Now when I read the synopsis of this book before I requested it I was so excited. I love reading about societies that differ from my own and how they function, as well as having a really keen interest in cultural differences. When I saw this novel focusses on a refugee I was overwhelmingly excited to read it. What I discovered was that actually, Little Town is essentially England. In an interview that Conaghan did for Bloomsbury Publishing he said that he was inspired by what happened in Crimea and how refugees, mainly children and their mothers sought refuge in England. I felt that through the very British colloquialisms in the language that I was maybe too involved in the story. Usually I don’t have an issue with such but in the context of this story I felt that I needed to understand Little Town and Old Country as two very different places from where I was, so that then I could choose which pieces of the story I wanted to take away and say that I understood that that was something that England was currently experiencing. I think that this may not be a problem to most people, but I felt that the use of terms such as “scran” and “eejit” which are both British colloquialisms made it almost too specific rather than general as the two place names would suggest. 
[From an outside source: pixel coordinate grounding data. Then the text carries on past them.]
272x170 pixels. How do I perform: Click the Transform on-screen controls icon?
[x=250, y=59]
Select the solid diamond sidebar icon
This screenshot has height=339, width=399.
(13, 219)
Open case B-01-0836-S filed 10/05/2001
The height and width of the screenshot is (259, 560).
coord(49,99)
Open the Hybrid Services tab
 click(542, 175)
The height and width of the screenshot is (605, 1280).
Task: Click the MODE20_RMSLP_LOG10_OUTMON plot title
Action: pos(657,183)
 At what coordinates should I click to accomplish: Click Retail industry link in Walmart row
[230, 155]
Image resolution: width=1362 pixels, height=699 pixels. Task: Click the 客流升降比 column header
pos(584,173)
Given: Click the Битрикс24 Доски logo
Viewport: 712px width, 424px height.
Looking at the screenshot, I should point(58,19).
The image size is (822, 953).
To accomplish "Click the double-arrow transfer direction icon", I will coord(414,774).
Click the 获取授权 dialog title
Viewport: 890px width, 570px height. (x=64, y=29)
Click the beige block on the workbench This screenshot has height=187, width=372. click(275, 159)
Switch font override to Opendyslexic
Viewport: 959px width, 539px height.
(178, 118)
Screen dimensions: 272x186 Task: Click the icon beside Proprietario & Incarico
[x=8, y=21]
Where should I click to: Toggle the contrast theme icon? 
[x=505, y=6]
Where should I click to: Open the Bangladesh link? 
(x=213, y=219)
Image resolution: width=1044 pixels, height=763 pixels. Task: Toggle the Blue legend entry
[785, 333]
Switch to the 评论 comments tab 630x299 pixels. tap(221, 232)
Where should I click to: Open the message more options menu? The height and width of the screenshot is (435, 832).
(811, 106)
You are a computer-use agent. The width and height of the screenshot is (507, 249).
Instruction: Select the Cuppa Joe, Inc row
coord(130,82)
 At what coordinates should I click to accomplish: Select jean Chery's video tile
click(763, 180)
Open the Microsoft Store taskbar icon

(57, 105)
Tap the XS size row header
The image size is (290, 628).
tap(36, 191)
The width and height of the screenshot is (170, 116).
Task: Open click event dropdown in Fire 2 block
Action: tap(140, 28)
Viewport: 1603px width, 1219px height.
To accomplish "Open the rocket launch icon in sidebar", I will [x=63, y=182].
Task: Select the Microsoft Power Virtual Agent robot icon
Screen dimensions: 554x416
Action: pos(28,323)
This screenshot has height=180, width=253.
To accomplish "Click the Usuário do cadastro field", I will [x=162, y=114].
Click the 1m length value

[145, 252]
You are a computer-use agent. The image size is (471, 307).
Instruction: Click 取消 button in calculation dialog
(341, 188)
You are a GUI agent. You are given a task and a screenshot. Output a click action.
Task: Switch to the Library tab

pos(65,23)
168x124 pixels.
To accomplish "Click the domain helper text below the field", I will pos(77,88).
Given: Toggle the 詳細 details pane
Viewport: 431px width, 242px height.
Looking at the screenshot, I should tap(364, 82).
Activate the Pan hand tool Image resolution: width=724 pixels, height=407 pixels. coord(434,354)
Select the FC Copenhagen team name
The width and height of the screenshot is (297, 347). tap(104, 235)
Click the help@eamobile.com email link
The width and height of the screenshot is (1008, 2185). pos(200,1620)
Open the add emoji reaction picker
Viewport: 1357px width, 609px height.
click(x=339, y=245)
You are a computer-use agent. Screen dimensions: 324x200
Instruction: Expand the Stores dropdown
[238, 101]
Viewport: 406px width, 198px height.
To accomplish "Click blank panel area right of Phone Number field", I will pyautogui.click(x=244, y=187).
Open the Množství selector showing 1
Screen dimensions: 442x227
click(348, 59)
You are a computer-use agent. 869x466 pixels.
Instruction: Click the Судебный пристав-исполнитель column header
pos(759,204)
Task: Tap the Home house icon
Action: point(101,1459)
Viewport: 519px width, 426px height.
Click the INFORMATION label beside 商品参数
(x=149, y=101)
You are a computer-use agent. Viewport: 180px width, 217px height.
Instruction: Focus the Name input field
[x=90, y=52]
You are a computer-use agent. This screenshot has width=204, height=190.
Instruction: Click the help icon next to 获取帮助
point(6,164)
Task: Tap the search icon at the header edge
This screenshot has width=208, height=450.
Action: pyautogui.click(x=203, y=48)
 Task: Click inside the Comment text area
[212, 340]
However I felt that the characters were incredibly well written. The dialogue, if you disregard my previous concern about the colloquialisms, is very natural and therefore seemingly real. I can imagine many people reading the conversations through and realising that they themselves may have said them. The character of Pav is probably one of the characters I liked most and this was purely through Conaghan’s characterisation. His use of dialogue and the broken English gave me a great sense of his confusion around the world and I could imagine being in his shoes, moving to somewhere where you didn’t know the “lingo”. Yet for me, Charlie Law wasn’t the best character. He had some characterisation yet I didn’t really know what he stood for. I wouldn’t have wanted him on my side during an argument as he seemed a little too weak to really stand up for what he believed in, and all of the things he really wanted to say weren’t ever said. Also he relationship with Erin F is something that confused me entirely. I’m almost 90% sure I’m right in saying that Charlie is only meant to be 14/15 years old in this novel, so it confused me that he was so sexually aware. In places, particularly talking about the use of the shed, he makes comments about Erin F which he distracts himself from but I’m pretty sure this is suggesting a sexual relationship with her. I feel that in places Charlie was written as older than he actually is which could be a societal comment about how war makes you grow up incredibly quickly, yet for me it stood out as a strange step back from the character. 

Erin F however is a great character in this book. She stands for the stereotypical female role I believe. She’s the pretty girl who is the love interest which could be seen as a cliché yet she is strong enough to speak her mind, especially regarding the Old Country hospital where she has to take her mum. We’re never told what’s wrong with her mum specifically yet at the end of the novel there’s a reference to Erin F shaving her head to support her mum which makes me think that perhaps it is cancer, although this isn’t specified. What I love most about Erin F is how she’s so dedicated to looking after her mother and no regime or old country infiltrator is going to stand in her way of doing that. 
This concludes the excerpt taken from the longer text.